Bei Fahrten mit dem PKW werden 0,20 €/km pro Fahrt hin und zurück, bei der Anreise mit öffentlichen Verkehrsmitteln wird das Ticket erstattet.

BSG - Urteil vom 6.12.2007, B 14/7b AS 50/06 R

Kosten die Anlässlich einer Meldeaufforderungentstehen, sind auch unter dem Bagatellbetrag von 6 € von der Sozialagentur zu tragen, da auchgeringste Beträge für einen ALG II Bezieher erheblich sind.


- Versand von Bewerbungen

Antrag auf Bewerbungskostenrückerstattung stellen und persönlich bei der Sozialagentur gegen Quittung abgeben.


- Einladungen zu Vorstellungsgesprächen

Lehnt der potentielle Arbeitgeber eine Fahrtkostenerstattung ab, muss die Sozialagentur die Fahrtkosten übernehmen.

Der Antrag muss vor der Fahrt gestellt werden.


- Betriebskostenabrechnung

Antrag nach § 22 Abs. 1 S. 1 SGB II auf Übernahme der Heiz-und Nebenkostennachforderung stellen.


- Fahrtkostenerstattung bei Arbeitsaufnahme

Fahrtkostenbeihilfe wird Arbeitslosen oder von Arbeitslosigkeit bedrohten Arbeitnehmern für die täglichen Fahrten zwischen der Wohnung und der neuen Arbeitsstätte für den Hin- und Rückweg von der Arbeitsagentur gewährt, wenn die nachfolgenden Voraussetzungen vorliegen:

- Aufnahme einer auswärtigen versicherungspfl.Tätigkeit,
- die Arbeitsstelle wäre durch tägliche Pendelfahrten nicht zu erreichen
- ohne das Darlehen kann die Beschäftigung nicht aufgenommen werden (Notwendigkeit)

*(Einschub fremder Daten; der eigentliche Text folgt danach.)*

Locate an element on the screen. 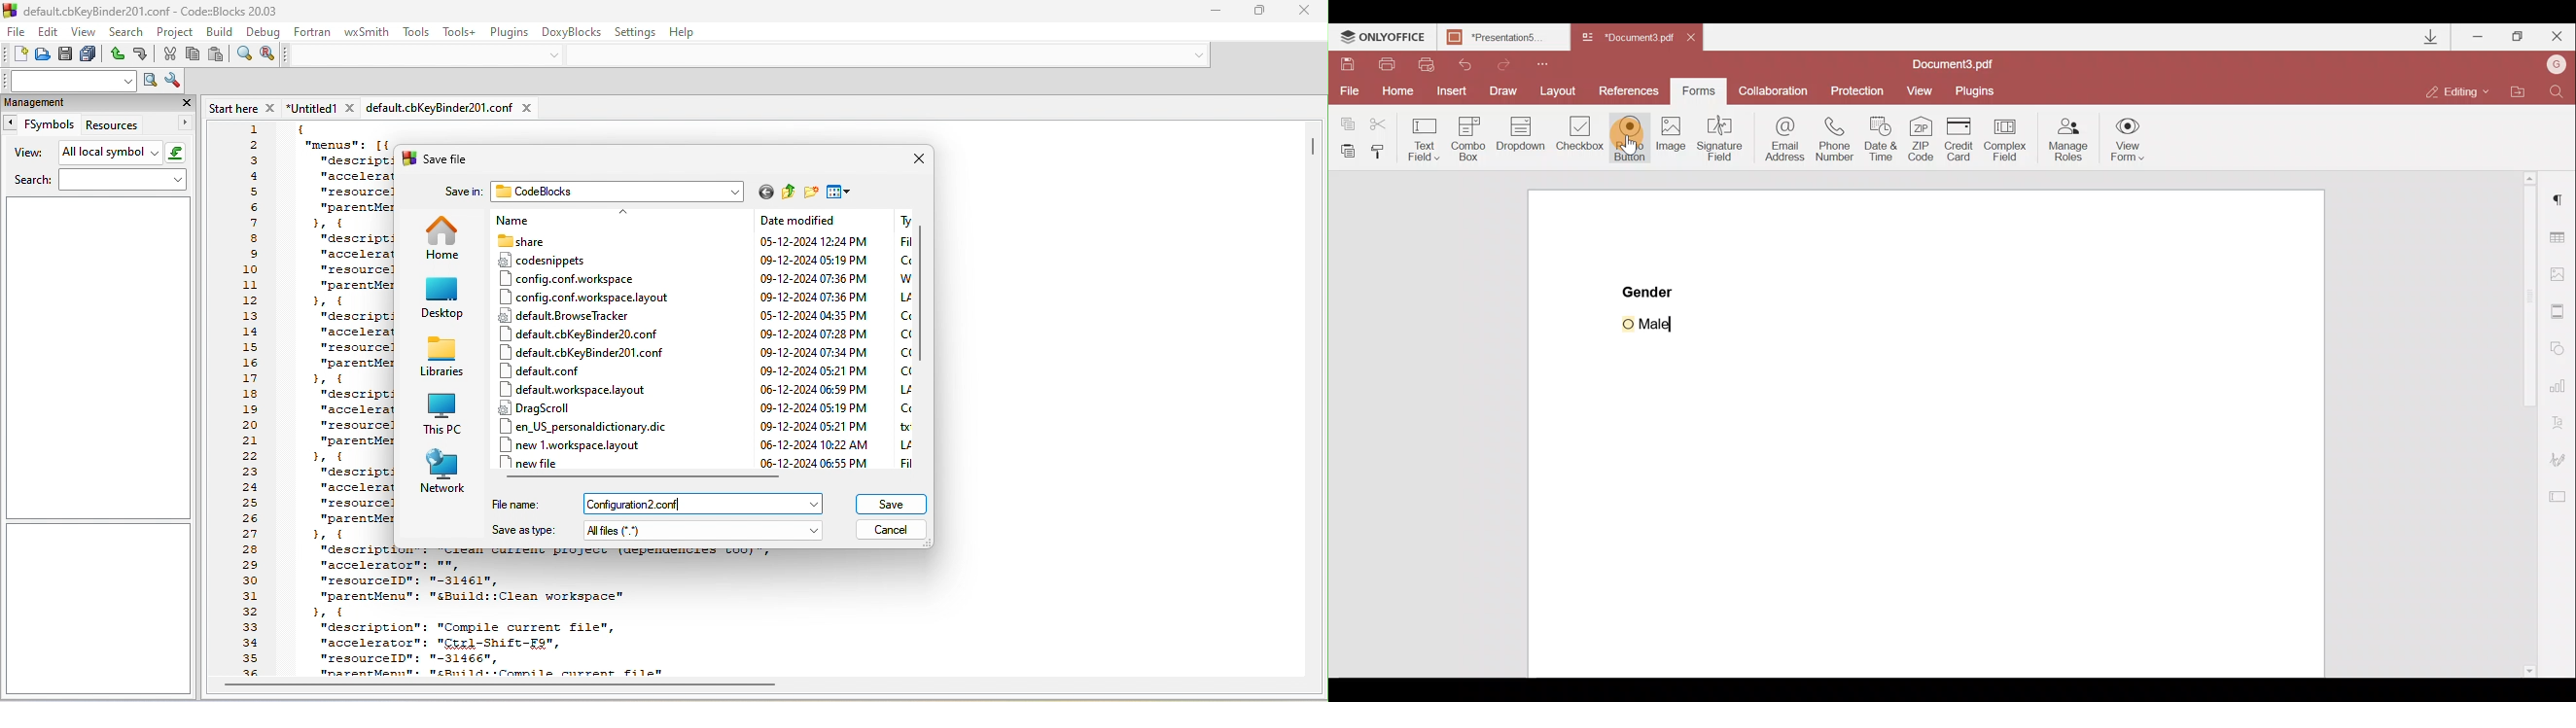  up is located at coordinates (625, 214).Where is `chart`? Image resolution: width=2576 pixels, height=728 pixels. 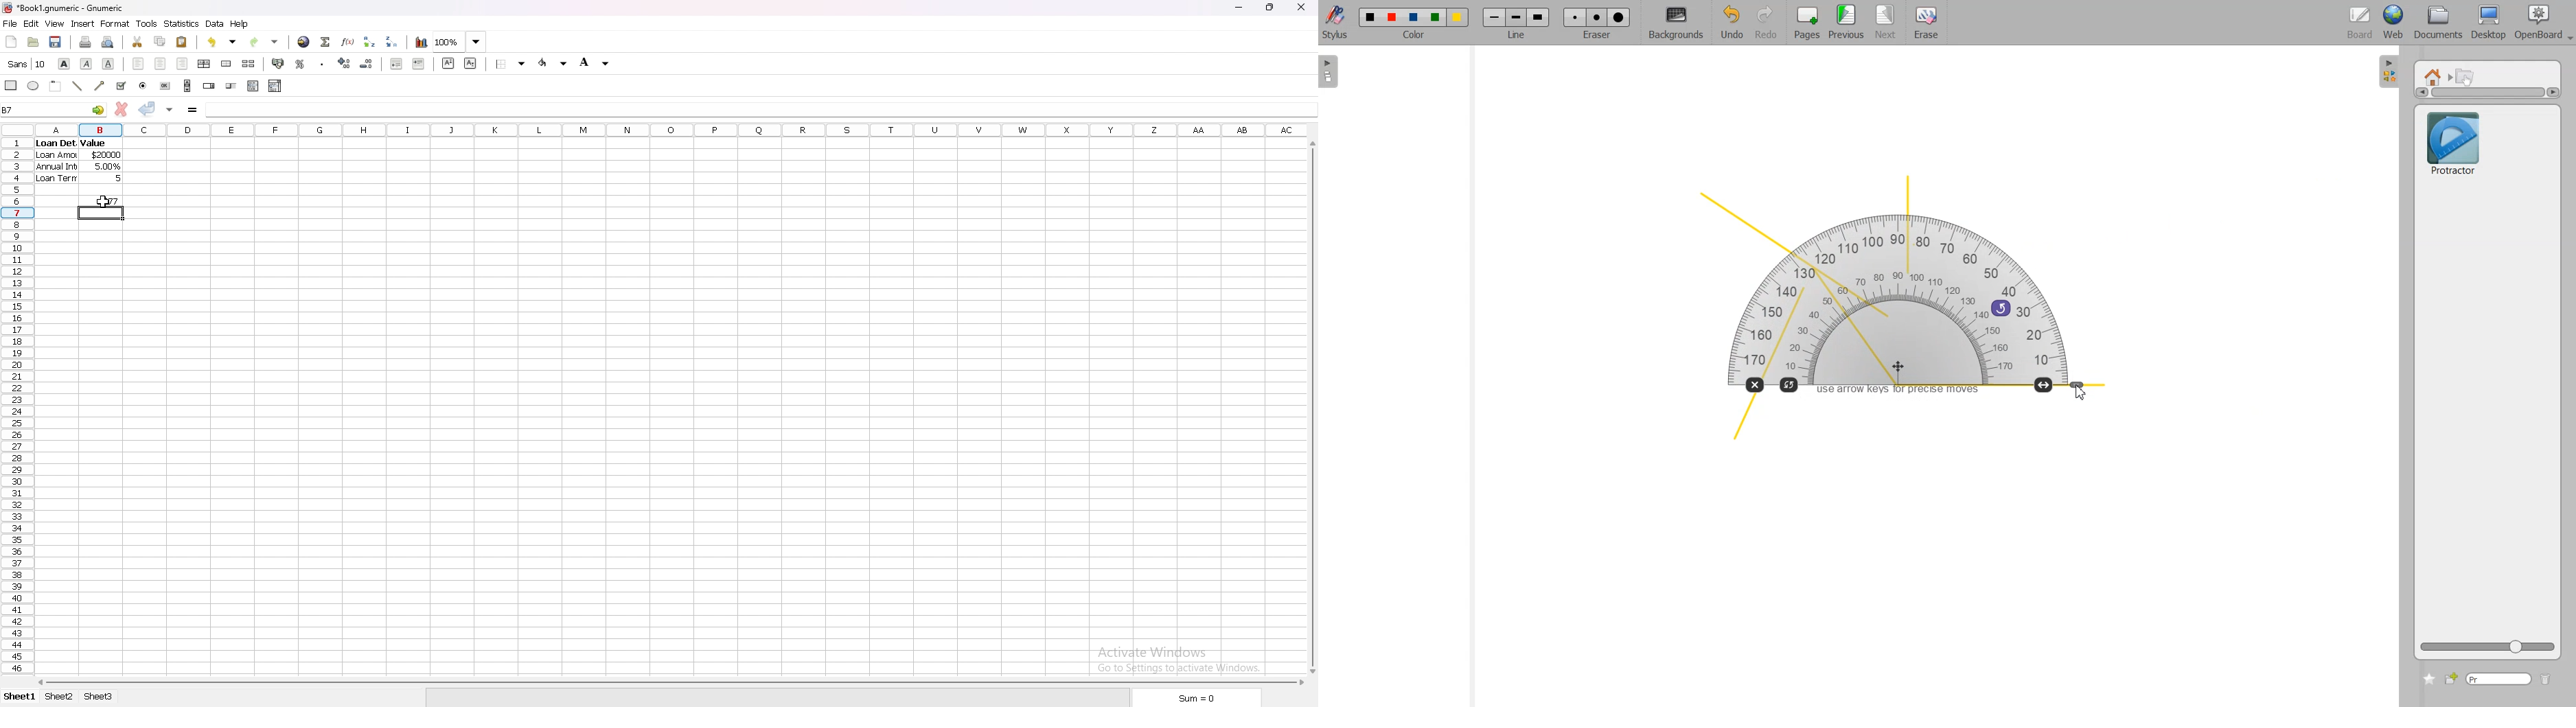
chart is located at coordinates (422, 43).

Die Antragstellung muss vor der Arbeitsaufnahme erfolgen!

13

Widersprüche


Bei abgelehnten Anträgen, Einbehaltungen oder Sanktionen habt ihr die Möglichkeit innerhalb von 4 Wochen nach Posteingang des Verwaltungsaktes (Briefumschlag aufbewahren) einen Widerspruch gegen die Entscheidung der Sozialagentur einzulegen.

14

Beratungs- und Prozesskostenhilfe


Das Recht ist für alle da

Alle Menschen sind vor dem Gesetz gleich.

So bestimmt es Artikel 3 unseres Grundgesetzes. Niemand soll deshalb aus finanziellen Gründen gezwungen sein, auf die Wahrnehmung seiner Rechte zu verzichten. Um dies zu erreichen, gibt es die Beratungs- und die Prozesskostenhilfe.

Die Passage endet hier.